The country’s defense minister said that the nation is willing to think about joining the second pillar of the AUKUS defense agreement.

New Zealand has confirmed that it is in talks to join the non-nuclear pillar of the AUKUS alliance, founded by Australia, the UK, and the US.

Defense Minister Andrew Little said the country was willing to explore the opportunity, involving discussions on surveillance and radio technology to protect defense personnel.

“We have been offered the opportunity to talk about whether we could or wish to participate in that pillar two [non-nuclear] aspects of it. “I’ve indicated we will be willing to explore it,” Mr. Little said in Wellington on Tuesday.
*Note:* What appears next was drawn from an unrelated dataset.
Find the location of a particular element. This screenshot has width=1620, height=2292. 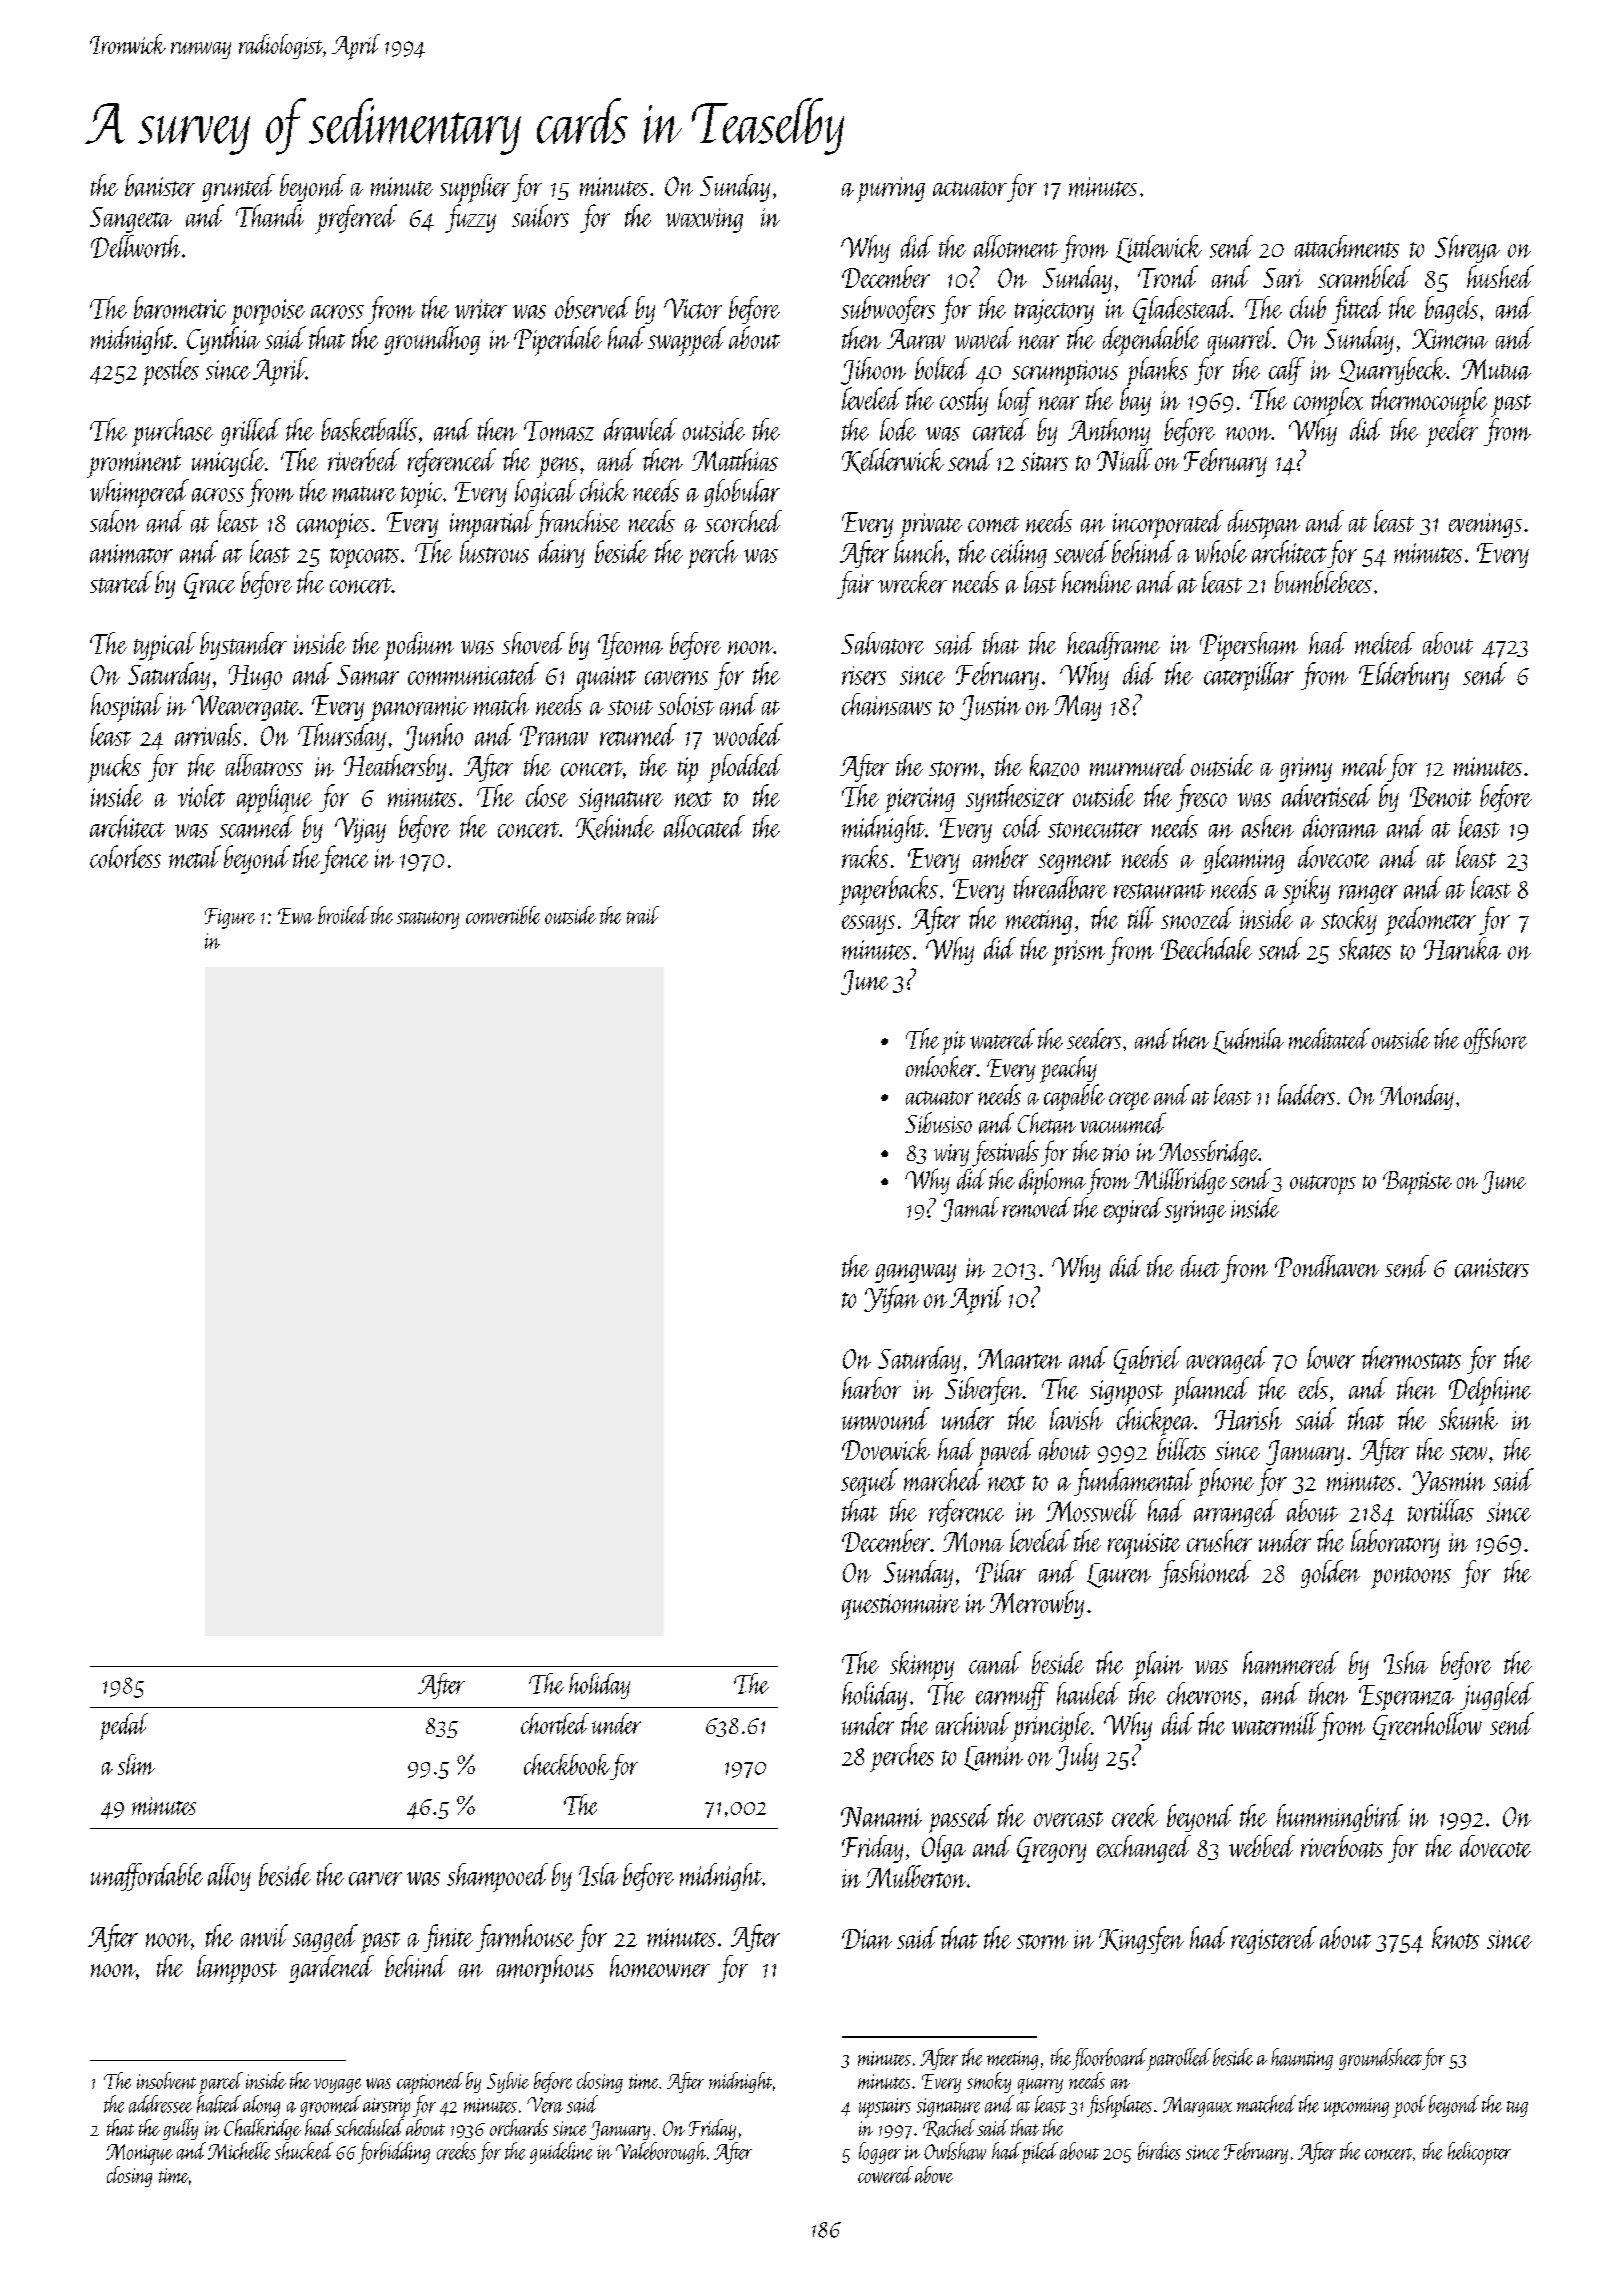

Mutua is located at coordinates (1496, 369).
New Zealand has not been offered the chance to join pillar one, which covers Australia’s receipt of nuclear-powered submarines, due to its anti-nuclear position. Little said that AUKUS membership could not compromise the country’s legal obligations and moral commitment to being nuclear-free. 

The second “pillar” of the three-part deal covers sharing advanced military technologies, including quantum computing and artificial intelligence.

New Zealand has expressed concerns that AUKUS may jeopardize the Treaty of Rarotonga, which designates large areas of the Pacific free of nuclear weapons.

Last week, Foreign Minister Nanaia Mahuta met with top Chinese diplomats and told them about these worries. China is very against AUKUS and has said it has “serious concern and firm opposition” to the military partnership between Australia, the UK, and the US. It is unclear whether China holds the same concerns about pillar two of the AUKUS deal. 

New Zealand’s former Prime Minister Helen Clark has argued that it is not in the country’s interests to be associated with AUKUS.